▶ **作成内容**
伊良部総合病院を舞台にした連作短編集の書評を、最後の文の後から書き続ける。

▶ **本文抜粋**

═══

連作短編集になっていて、毎回なんらかの変わった病状を訴える患者が伊良部総合病院にやってきて・・・というパターン。
これが河合隼雄や斉藤学の本だったら臨床に基づく症例集となるのだろうが、そこはあくまでも小説。
おもしろおかしく奥田英朗なりの色付けがほどこされていて、専門的知識がなくともすらすらと読める。患者の抱える症状のみでなくその治療法も現実と異なりとんでもないもの。
でもなぜか実際の臨床と通じる部分があって、なるほどなと感心させられる。
きっとそれは伊良部が「なぜそのような症状が起こるか」という問題の本質を突いているからであり「医者が治すのではなく患者本来の治癒力を引き出す」という精神療法の本質に基づいているからだと思う。
伊良部総合病院は立派な建物で患者数も多く賑わっている。
だがその神経科はなぜか地下にあり、精神科医である伊良部一郎は童顔色白でデブのマザコン。おまけに注射フェチで、初診の患者には意味もなく注射を打ちたがる困った性癖もある。
唯一の看護師マユミは美人でスタイル抜群だが愛想がなく、なぜか露出の多いナース服に身を包みまるでコスプレのよう。
そこを訪れる患者が語り手だが、彼らもなかなか変わっている。
運動不足から始めたプール通いにはまり泳がずにはいられなくなってしまった編集者、勃起した状態で棚から落ちた広辞苑が直撃しそのままおさまらなくなったサラリーマン、ストーカーに尾行されている気がして眠れなくなり友人からは自意識過剰だと言われたコンパニオン、携帯が手放せなくなり一日にメールを200回以上してしまう高校生、タバコの火で家が燃えていないか、ちゃんと消したか確認せずにはいられないルポライター。

═══

▶ **データ抜粋**
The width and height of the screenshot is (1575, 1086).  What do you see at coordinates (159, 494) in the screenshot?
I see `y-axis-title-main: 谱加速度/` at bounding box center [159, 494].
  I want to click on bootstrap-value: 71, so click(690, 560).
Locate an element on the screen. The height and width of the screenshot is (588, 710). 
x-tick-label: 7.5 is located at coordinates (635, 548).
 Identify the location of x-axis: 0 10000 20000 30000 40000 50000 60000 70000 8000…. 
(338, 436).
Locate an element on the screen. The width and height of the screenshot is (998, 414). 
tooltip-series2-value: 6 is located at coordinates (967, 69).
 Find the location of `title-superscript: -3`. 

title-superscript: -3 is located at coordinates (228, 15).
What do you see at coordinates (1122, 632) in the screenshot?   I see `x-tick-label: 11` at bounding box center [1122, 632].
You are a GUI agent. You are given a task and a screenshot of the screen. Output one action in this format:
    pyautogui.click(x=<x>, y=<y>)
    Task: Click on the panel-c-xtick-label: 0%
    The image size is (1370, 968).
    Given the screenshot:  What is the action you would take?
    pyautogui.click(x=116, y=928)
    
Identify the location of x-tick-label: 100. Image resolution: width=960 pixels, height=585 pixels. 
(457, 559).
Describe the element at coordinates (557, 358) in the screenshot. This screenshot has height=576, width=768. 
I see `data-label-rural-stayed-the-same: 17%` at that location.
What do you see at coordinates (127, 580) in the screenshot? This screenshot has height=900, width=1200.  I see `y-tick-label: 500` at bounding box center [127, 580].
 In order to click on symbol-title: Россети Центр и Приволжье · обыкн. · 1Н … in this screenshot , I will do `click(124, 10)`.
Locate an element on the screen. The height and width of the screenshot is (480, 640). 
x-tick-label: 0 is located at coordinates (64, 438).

═══

▶ **模範解答**
彼らを伊良部がどう診察し助言するかが本作のメイン。
だがしょっぱなから怪しげな医者が浮き浮きと自分に注射をし、あってるんだかないんだかわからぬ指示をするものだから主人公達は例外なく混乱する。
そして問題行動がどんどんエスカレートしてしまい、もうダメだ!と思った瞬間に伊良部が登場し・・・とまるでヒーロー者のような活躍をみせる。
読者もつい主人公達に感情移入してしまい、伊良部のキャラにイライラしながらどうなるのだろうとハラハラさせられる。
特に前に前に出てくる伊良部が「まあまあ」とおちゃらけている様は、まるで 『猫丸先輩の推測』 の猫丸先輩のようでかなりイライラ度は高めだ。
その分終わりはカラッとしていて、あれ?そういえばムカついてたんだっけ?でもなんかすっきりしているぞというのがミソ。
奥田英朗が描く人間像はわりとこんなキャラが多くて、ひとくせふたくせあってもなんかにくめない、気がつくとちょっと好きになってしまいそうな人物がよく登場する。
いやでも色白デブなマザコンはやっぱり勘弁かな。にしても医者のイメージは例外なくポルシェだよね。